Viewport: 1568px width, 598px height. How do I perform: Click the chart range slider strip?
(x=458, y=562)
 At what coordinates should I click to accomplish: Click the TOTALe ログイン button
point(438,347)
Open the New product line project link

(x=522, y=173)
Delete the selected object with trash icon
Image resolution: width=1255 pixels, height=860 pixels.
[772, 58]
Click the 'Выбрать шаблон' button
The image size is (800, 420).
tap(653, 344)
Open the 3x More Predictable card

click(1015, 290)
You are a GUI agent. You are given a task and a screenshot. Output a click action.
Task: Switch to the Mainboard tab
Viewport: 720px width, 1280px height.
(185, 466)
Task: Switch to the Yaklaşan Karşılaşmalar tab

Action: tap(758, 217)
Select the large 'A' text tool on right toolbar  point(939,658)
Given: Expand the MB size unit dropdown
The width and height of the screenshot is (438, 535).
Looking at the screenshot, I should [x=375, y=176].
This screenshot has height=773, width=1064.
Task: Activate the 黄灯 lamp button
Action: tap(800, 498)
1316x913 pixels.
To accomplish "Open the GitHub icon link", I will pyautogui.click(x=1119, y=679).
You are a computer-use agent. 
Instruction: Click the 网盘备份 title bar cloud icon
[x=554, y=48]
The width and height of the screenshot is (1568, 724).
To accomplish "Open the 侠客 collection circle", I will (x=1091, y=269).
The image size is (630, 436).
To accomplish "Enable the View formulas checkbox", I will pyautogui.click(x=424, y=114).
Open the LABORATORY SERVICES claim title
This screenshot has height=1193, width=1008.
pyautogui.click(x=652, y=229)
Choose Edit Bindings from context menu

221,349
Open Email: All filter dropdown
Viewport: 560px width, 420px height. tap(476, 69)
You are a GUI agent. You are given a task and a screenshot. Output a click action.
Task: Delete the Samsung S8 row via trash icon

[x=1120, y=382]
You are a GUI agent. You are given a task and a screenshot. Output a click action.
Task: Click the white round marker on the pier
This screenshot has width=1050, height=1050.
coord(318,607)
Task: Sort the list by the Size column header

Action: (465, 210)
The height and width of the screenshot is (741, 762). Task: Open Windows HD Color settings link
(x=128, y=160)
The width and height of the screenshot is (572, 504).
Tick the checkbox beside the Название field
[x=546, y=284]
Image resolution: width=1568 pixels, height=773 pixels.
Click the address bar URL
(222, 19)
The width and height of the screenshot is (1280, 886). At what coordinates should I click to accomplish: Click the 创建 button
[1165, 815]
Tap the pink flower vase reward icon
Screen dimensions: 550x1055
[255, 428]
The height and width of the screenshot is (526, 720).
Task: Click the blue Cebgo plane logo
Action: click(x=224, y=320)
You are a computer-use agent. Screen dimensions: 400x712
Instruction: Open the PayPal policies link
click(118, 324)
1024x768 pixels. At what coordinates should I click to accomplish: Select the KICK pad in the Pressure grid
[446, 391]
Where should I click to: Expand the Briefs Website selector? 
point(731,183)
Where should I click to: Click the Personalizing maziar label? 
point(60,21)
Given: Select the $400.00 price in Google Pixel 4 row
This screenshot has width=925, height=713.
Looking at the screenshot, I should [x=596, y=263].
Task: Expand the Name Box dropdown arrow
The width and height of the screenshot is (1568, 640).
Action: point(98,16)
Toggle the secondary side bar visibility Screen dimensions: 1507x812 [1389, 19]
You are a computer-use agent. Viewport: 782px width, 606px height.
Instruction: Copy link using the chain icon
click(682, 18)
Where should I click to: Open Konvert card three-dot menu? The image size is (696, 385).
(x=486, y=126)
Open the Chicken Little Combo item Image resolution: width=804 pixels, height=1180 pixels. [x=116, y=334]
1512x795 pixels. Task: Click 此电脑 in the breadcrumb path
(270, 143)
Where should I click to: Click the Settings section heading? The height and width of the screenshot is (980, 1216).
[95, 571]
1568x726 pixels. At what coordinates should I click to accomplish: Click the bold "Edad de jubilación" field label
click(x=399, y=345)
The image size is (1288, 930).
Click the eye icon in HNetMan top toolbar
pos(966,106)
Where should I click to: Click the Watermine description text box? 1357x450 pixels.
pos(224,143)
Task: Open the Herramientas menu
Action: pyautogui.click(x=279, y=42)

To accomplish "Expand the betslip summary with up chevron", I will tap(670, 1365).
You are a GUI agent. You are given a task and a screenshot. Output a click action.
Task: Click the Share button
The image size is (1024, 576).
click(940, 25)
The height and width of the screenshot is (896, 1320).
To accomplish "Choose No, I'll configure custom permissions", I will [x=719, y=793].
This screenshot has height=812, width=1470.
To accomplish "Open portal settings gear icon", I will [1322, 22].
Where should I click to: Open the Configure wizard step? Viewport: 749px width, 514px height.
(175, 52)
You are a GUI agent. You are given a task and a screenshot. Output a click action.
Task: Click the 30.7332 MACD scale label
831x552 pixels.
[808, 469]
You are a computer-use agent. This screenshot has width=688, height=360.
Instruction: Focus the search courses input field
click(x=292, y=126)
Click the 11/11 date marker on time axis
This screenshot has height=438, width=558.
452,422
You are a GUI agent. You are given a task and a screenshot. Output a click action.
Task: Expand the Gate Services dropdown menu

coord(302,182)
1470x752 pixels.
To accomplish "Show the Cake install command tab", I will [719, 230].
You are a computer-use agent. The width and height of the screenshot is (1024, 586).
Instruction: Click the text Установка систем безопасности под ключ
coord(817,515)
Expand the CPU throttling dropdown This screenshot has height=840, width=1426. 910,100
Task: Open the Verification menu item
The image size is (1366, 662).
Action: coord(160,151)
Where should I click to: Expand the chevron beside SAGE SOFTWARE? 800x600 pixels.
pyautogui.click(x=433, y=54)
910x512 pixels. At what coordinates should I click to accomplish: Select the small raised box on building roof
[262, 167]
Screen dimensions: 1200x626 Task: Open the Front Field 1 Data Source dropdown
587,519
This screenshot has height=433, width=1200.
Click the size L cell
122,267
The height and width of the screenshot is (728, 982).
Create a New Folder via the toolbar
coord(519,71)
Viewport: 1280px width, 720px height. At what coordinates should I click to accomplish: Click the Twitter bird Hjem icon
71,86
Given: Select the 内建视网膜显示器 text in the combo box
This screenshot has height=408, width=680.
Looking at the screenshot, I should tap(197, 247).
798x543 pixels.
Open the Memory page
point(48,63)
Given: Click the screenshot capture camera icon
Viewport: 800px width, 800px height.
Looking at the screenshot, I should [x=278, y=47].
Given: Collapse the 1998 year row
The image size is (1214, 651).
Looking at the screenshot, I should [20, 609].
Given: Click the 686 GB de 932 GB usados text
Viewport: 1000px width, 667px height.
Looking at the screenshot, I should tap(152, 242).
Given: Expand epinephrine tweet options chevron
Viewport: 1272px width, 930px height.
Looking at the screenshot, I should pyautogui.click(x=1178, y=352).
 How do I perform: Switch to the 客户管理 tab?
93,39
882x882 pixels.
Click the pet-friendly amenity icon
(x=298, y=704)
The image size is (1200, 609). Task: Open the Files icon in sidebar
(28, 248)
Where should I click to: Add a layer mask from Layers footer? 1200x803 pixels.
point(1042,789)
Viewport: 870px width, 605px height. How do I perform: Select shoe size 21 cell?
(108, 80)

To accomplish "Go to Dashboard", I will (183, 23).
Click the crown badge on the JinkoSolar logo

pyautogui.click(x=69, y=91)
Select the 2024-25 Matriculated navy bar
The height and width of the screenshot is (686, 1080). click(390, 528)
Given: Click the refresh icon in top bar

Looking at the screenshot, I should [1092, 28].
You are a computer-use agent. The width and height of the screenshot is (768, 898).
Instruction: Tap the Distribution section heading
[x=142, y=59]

THE PROBLEM:
Your task is to write out the lines from the one with "is (768, 898)." through the end of the records, exactly and with nothing added.

RESULT OF THE TASK:
You are a computer-use agent. The width and height of the screenshot is (768, 898).
Instruction: Tap the Distribution section heading
[x=142, y=59]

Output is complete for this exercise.